By Zheng Jinran | China Daily | Updated: 2017-09-28 07:14

Delivery platforms urged to reduce plastic pollution

The growth of takeout food deliveries provides customer convenience, but also poses an eco-threat, as Zheng Jinran reports.

On workdays, Ma Rong, a 25-year-old white-collar worker in Beijing, usually orders takeout at lunchtime, especially on hot summer days, to avoid crowded restaurants and save time.

"We don't have a canteen or time to cook when working, so we have to rely on takeout," she said.

Easy access to the internet and efficient delivery mean a growing number of people are taking advantage of takeout services. While these services bring convenience, the nonbiodegradable plastic bags and boxes used to wrap and deliver the food are damaging the environment, while mass provision of single-use wooden chopsticks is depleting natural resources.

Data released in August by the China Internet Network Information Center show that between January and July, 295 million people in China ordered takeout via the internet. In December 2015, the number was 114 million.

As a result, the takeout sector has seen explosive growth, with the number of domestic users rising by 2.6 times in just 18 months, according to the center, the national organization for online businesses.

Moreover, the surge is set to continue, according to Jiang Junxian, head of the China Cuisine Association. Speaking at the opening ceremony of the first forum on takeout services on July 1, Jiang told the audience that 345 million people are expected to order takeout in 2018.

=== Source data ===

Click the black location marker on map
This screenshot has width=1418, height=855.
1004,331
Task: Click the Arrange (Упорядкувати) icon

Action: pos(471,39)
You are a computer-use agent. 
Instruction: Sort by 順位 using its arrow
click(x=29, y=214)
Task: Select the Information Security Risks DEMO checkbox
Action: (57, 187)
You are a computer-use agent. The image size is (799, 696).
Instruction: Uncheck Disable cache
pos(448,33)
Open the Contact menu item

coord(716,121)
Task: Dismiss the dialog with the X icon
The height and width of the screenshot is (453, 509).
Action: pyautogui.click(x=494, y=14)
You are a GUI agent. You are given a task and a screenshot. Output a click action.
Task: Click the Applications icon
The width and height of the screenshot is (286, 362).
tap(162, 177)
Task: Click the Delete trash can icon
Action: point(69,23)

...

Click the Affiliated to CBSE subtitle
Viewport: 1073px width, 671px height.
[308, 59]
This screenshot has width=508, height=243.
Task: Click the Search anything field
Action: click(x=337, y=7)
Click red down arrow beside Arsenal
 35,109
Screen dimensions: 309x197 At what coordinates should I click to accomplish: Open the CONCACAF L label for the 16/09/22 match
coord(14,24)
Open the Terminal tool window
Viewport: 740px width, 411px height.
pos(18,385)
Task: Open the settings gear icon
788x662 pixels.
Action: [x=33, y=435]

=== Assignment 1 ===
Answer these questions using the article on takeout deliveries and plastic pollution:
(a) How old is Ma Rong?
(b) According to the China Internet Network Information Center, how many people in China ordered takeout via the internet between January and July?
(c) Who heads the China Cuisine Association?
=== Assignment 2 ===
Retype the part of the takeout pollution article that opens with the words containing "Data released in" and closes with "for online businesses.".
=== Assignment 3 ===
Write what comes next in the article on takeout deliveries and plastic pollution, starting after its final sentence.
The lines placed after the article come from a separate source and are unrelated to it.

=== Written reply 1 ===
(a) Ma Rong is 25 years old.
(b) 295 million people ordered takeout via the internet in that period.
(c) Jiang Junxian heads the China Cuisine Association.

=== Written reply 2 ===
Data released in August by the China Internet Network Information Center show that between January and July, 295 million people in China ordered takeout via the internet. In December 2015, the number was 114 million.

As a result, the takeout sector has seen explosive growth, with the number of domestic users rising by 2.6 times in just 18 months, according to the center, the national organization for online businesses.

=== Written reply 3 ===
In addition, people are also likely to place orders more frequently. According to data compiled by ele.me, a leading supplier of takeout food, 66 percent of those who used the company's services last year will place one order a week this year.

Rising public concern

However, what's good for business isn't always good for the environment, and public concern is growing.

"On average every order includes at least four plastic bags and boxes to pack the food, plus a set of disposable chopsticks, spoons and napkins," Ma said, adding that the materials inevitably end up in the trash can.

"I know that plastic contaminates the environment but there's no alternative because restaurants don't use biodegradable bags."

Models devised by the Green Volunteer League, an environmental NGO in Chongqing, present an alarming picture of consumption and pollution in the sector.